Many patients have conditions which make it them more susceptible to the bacteria of gum disease such as pregnant women, diabetics, smokers, older patients with limited motor skills, patients with old dental work who have put off have their teeth restored (bacteria trapped in and around old corroded surfaces), patients on medications which makes their month dry (reduces saliva flow) or cause overgrowth of gums (hyperplasia) like Dilantin. Patient who are on radiation or chemo therapy have little resistance to these bacteria, bulimic patients, patient's who have chronic Halitosis , kids with severe gingivitis from not brushing and flossing or have braces on. Any patient with dentures or partials or anyone who does not floss regularly. Then there is patients under emotional stress from work or relationships which results in a compromised immune response to non invasive bacteria. When we do smile makeovers we require our patients to get their gums healthy through active treatment with our periodontal therapist Kim. This helps achieve a beautiful result, but too often patients let their gums go after their makeover and slowly the gum disease returns ultimately resulting in gum recession, root exposure and new spaces between their teeth at the gum line that look like dark holes between their teeth where gum used to be. So health and esthetic or beauty go hand in hand, you cannot have one without the other.

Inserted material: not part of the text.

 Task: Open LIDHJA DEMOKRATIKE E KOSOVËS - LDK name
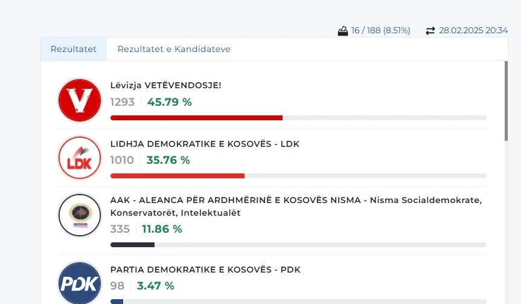(205, 144)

Slowly we are becoming aware of the far reaching effects of gum disease on our bodies. The bacteria between our teeth and in our gums get into our blood stream and is carried through our bodies. Physicians have discovered this link and now I get regular requests for consultations from MD's wanting to do surgery on their patients but require the patient to be free of gum disease before they will go to surgery. The risk of doing surgery with bacteria from gum disease in the blood stream is too great unless it is a life threatening emergency. The connection to heart disease was discovered by the cardiologists as they realized these bacteria in the blood stream triggered the body's immune system to release agents to eat or encapsulate this bacteria resulting in "plaque" in our arteries. This plague clogs our coronary arteries resulting in heart attacks.

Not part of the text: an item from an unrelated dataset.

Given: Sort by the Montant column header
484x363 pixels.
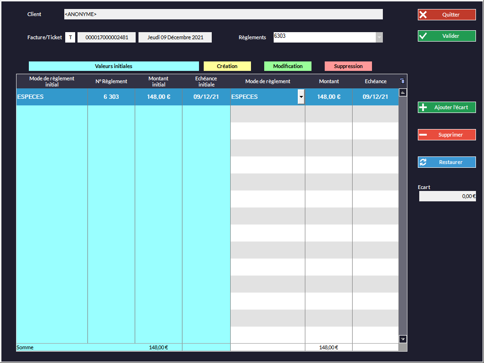Looking at the screenshot, I should pos(328,81).
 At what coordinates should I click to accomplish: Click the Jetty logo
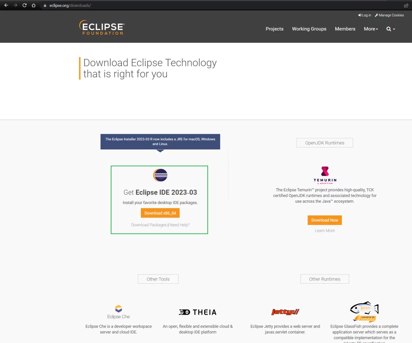[285, 312]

Treatment for gum disease starts in the gingivitis stage in our office. Why wait till you have bone loose and biofilm in your tissue and bacteria in your blood stream? Interesting enough often periodontist (gum specialists) do not suggest treatment till the disease gets to the more advanced stage of periodontitis. Their offices are set up to handle more advanced gum disease many general dentists are not trained to treat and refer to the specialist. This presents a problem, as some people are under the opinion that they will get the best gum treatment in a periodontist office, and if they have periodontitis (bone involvement this is often true, but if they have gingivitis they may not be treated aggressively to stop the disease. In our office our goal is to keep the gum disease from advancing by treating the disease as early as possible. Unfortunately gingivitis often goes under treated as the insurance companies do not cover it. Hopefully our profession will correct this approach is the future as more research becomes available and the public become aware of it.